***

Даня Соколов
                Бесстыжая

       - Бесстыжая! Прикрой свою наготу! О, как она прекрасна! В свете солнца, в свете луны... Мой бог сотворил со мною чудо, я упал к её ногам, так и не успев попрощаться с жизнью. Мой бог... как она красива! Не шлите мне прощальные взгляды, я ещё жив, и я у её ног, в свете солнца, в свете луны... Я растворюсь в сиянии её глаз, прежде чем они прострелят мне затылок.
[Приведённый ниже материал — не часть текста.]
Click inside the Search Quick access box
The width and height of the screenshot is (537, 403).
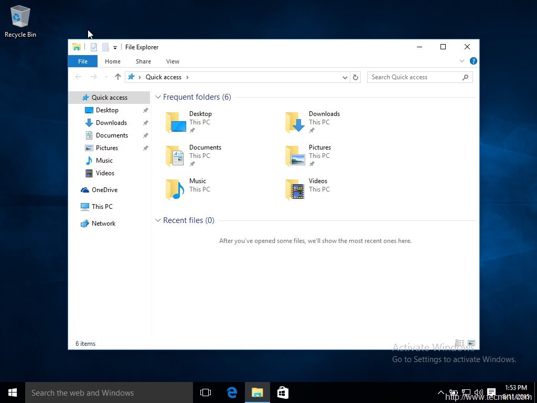tap(414, 77)

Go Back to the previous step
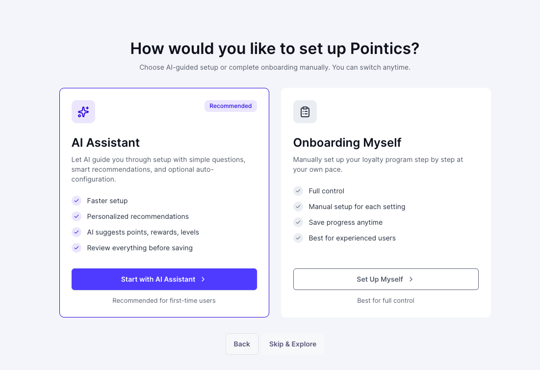[x=242, y=344]

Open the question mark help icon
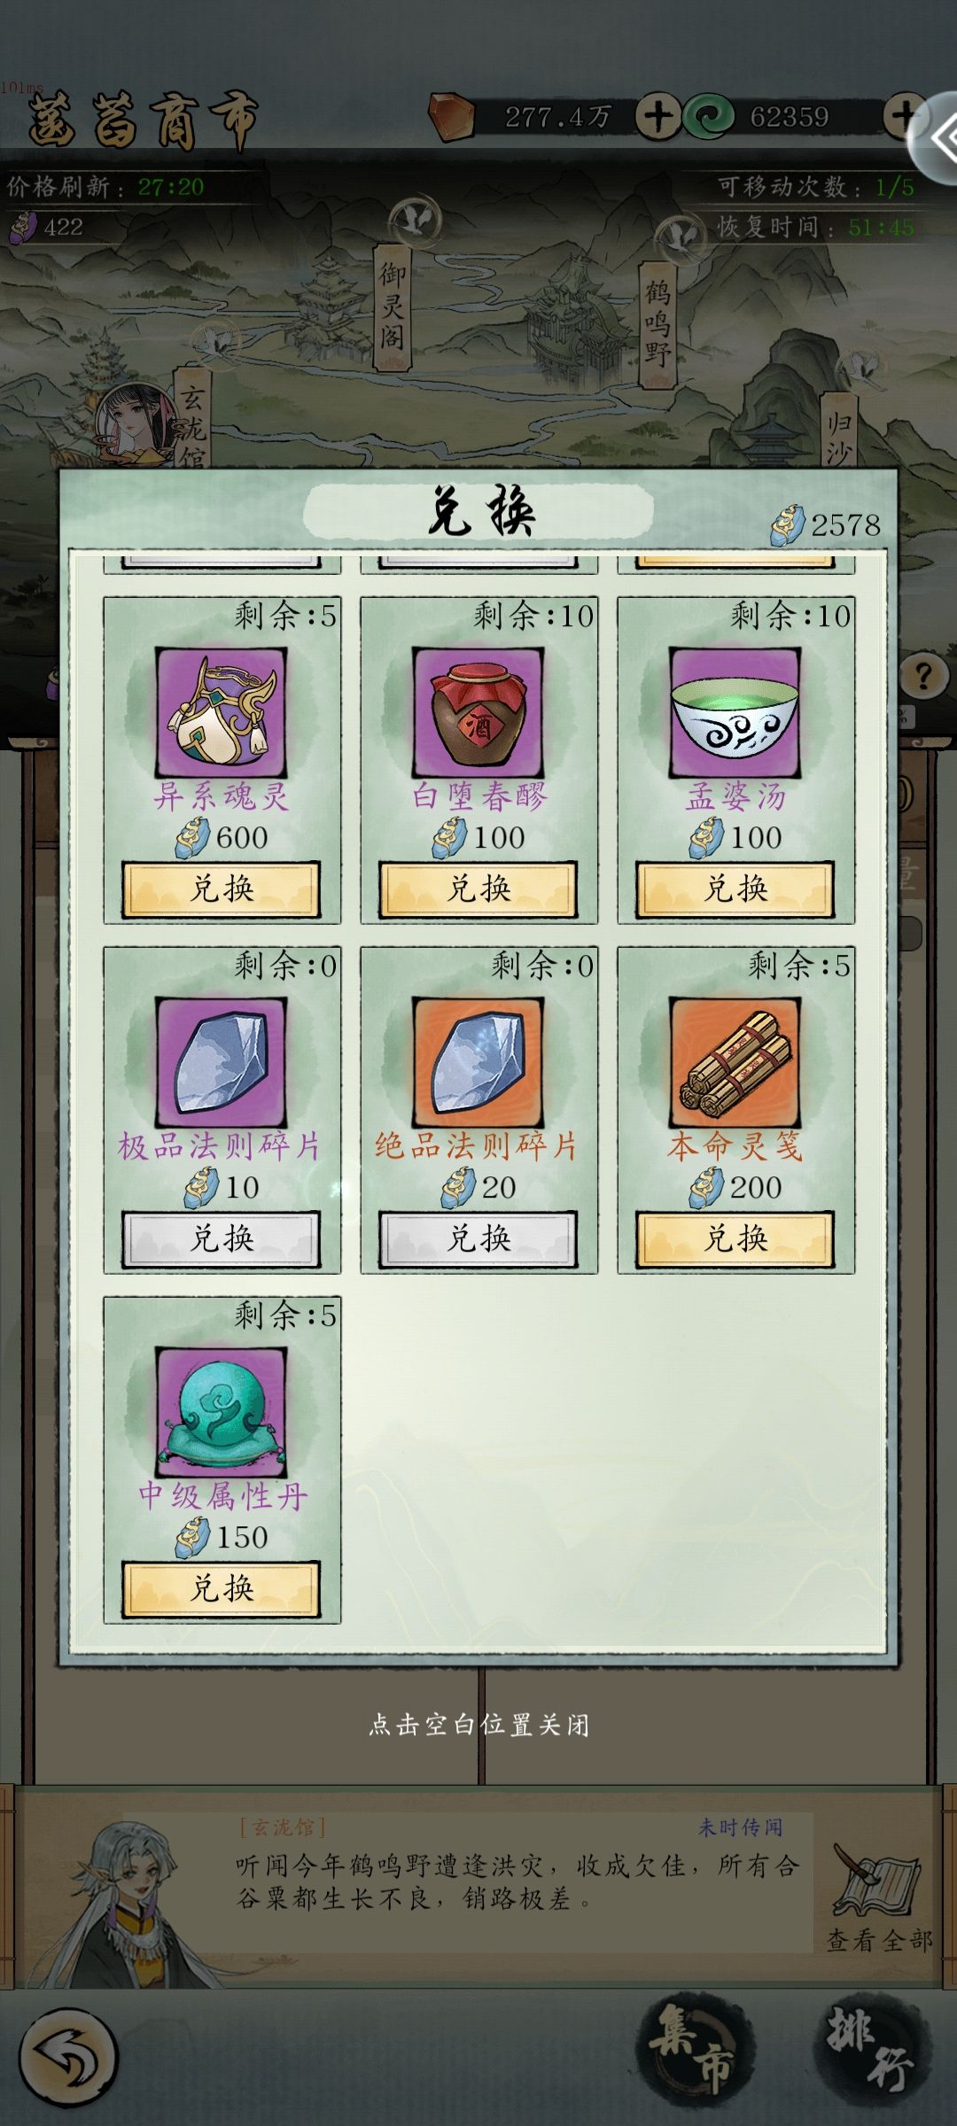pos(924,678)
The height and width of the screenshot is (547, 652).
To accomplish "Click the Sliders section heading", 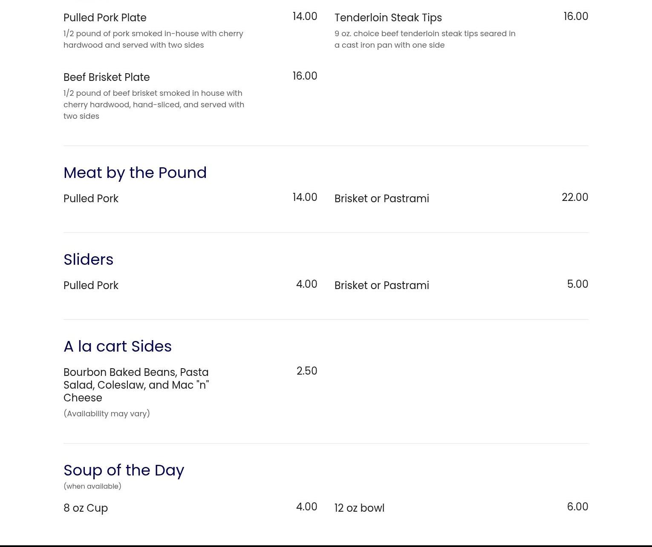I will pyautogui.click(x=88, y=260).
       Многое изменилось... Теперь у меня новое имя, новые друзья... позволь мне представить их: Наполеон Бонапарт – истинный полководец своего времени, отнюдь не мужлан, ещё и в карты играет...; Николай Коперник – любит говорить про звёзды, но его никто не слушает, кроме меня, потому как звёзд отсюда не видно, и опасаться их нет причины; Вольфганг Амадей Моцарт – скучен, ему здесь явно чего-то не хватает; Евклид – он стар и неряшлив, однако весёлый старик... говорят, многое знает, любит выпить; Иосиф Сталинбродский – загадочная личность, что тут сказать...; маркиза де Помпадур – по-прежнему красива, но не так умна, как прежде... заходит к нам по пятницам, мы её, по правде говоря, имеем всей компанией; Лучано Паваротти – настоящий, позволь заметить, не тот, что голосит направо и налево, этот петь вовсе не умеет, только пердит, как ломовая лошадь; ну и конечно, сам король – Людовик Четырнадцатый, носит бейсболку с номером четырнадцать, говорит – от деда досталась, по наследству. Как ты уже догадалась, я думаю, я сейчас нахожусь в сумасшедшем доме и занимаю вместе со своими друзьями, представленными мною детально и подробно, роскошную палату с видом на дикорастущий кустарник, заслоняющий весь оконный проём.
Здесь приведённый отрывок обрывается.